EXERCISE AIM
Reproduce the records from the line containing "Click the Study" through the line containing "Looking at the screenshot, I should [x=101, y=133].", with both of those lines included, and nothing else.
== DATASET EXTRACT
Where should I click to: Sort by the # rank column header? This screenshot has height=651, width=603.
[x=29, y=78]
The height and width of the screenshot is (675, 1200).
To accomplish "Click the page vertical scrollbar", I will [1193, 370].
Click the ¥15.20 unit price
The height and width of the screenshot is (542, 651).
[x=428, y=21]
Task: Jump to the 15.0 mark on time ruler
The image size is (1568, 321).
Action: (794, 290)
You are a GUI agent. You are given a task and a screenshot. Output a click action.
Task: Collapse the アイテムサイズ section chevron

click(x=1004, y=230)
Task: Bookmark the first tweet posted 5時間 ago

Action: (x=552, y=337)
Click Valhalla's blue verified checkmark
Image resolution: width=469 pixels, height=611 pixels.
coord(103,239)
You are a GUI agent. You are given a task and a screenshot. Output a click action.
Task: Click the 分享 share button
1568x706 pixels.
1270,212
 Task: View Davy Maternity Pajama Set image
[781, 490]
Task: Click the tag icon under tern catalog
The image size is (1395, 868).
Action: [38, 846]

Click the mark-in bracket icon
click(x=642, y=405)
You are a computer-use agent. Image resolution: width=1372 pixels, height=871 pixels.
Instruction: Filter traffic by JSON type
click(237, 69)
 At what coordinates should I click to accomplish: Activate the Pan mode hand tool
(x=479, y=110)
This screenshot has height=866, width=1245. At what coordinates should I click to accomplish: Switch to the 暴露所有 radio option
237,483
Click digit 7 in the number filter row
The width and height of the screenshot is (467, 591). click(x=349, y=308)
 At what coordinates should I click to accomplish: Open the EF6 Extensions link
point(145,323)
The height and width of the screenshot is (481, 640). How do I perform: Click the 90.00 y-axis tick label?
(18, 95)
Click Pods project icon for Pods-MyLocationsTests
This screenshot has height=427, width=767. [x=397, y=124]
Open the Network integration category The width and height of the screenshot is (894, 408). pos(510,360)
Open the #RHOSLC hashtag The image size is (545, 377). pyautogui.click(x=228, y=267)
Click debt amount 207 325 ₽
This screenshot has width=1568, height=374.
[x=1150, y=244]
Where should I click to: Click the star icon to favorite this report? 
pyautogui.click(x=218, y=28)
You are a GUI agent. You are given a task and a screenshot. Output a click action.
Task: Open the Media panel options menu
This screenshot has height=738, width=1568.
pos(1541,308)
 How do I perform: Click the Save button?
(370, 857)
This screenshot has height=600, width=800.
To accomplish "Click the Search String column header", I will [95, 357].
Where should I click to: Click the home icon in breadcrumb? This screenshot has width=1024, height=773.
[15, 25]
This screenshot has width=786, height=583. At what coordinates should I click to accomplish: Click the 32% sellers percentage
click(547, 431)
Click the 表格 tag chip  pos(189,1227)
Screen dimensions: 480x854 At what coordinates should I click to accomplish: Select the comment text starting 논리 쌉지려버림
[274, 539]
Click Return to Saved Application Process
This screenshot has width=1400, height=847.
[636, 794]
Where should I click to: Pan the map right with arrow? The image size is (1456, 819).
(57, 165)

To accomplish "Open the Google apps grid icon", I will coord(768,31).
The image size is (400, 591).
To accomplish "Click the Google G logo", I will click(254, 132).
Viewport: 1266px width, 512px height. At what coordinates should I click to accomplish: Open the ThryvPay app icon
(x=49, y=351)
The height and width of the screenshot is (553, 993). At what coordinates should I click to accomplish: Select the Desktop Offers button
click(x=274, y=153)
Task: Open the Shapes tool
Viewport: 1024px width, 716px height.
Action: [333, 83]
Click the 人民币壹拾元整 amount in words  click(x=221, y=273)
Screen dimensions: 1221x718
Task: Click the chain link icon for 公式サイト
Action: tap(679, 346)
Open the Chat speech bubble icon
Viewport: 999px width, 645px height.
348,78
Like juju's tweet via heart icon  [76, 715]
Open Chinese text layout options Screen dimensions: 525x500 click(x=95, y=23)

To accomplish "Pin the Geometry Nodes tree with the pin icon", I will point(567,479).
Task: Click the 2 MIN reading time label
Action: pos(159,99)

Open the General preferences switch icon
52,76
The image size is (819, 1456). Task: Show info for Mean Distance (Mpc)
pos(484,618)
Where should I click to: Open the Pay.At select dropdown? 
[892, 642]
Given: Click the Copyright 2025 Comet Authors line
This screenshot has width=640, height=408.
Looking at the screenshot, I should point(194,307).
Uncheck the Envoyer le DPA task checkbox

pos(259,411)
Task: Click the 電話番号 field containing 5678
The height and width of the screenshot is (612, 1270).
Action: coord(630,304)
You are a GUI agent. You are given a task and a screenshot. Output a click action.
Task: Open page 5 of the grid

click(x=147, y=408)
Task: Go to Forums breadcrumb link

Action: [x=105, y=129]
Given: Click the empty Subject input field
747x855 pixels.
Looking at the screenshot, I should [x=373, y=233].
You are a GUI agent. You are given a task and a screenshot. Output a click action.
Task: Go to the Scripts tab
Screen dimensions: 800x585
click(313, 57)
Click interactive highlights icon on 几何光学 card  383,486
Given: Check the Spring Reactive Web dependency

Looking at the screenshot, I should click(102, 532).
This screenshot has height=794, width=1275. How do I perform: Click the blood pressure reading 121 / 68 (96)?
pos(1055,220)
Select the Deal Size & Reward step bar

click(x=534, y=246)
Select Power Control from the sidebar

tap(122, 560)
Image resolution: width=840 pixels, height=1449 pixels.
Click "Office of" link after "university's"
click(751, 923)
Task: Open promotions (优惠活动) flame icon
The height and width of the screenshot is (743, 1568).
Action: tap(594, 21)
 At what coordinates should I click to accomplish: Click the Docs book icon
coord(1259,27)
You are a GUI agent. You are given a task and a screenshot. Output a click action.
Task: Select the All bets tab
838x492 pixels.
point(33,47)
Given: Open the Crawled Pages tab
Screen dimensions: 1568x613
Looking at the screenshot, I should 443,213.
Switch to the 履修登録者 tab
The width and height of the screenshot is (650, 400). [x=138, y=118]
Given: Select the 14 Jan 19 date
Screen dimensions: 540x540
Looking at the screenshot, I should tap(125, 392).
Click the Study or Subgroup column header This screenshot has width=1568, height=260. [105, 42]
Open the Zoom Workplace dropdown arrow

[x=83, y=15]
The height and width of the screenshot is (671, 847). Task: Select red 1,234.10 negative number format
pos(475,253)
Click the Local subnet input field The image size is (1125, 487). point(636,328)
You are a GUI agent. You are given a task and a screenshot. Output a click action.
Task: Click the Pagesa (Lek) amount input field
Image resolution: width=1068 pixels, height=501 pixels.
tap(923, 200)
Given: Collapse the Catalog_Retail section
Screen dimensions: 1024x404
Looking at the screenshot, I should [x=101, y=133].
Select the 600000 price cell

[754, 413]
====
FINAL ANSWER
Click the Study or Subgroup column header This screenshot has width=1568, height=260. [105, 42]
Open the Zoom Workplace dropdown arrow

[x=83, y=15]
The height and width of the screenshot is (671, 847). Task: Select red 1,234.10 negative number format
pos(475,253)
Click the Local subnet input field The image size is (1125, 487). point(636,328)
You are a GUI agent. You are given a task and a screenshot. Output a click action.
Task: Click the Pagesa (Lek) amount input field
Image resolution: width=1068 pixels, height=501 pixels.
tap(923, 200)
Given: Collapse the Catalog_Retail section
Screen dimensions: 1024x404
Looking at the screenshot, I should [x=101, y=133].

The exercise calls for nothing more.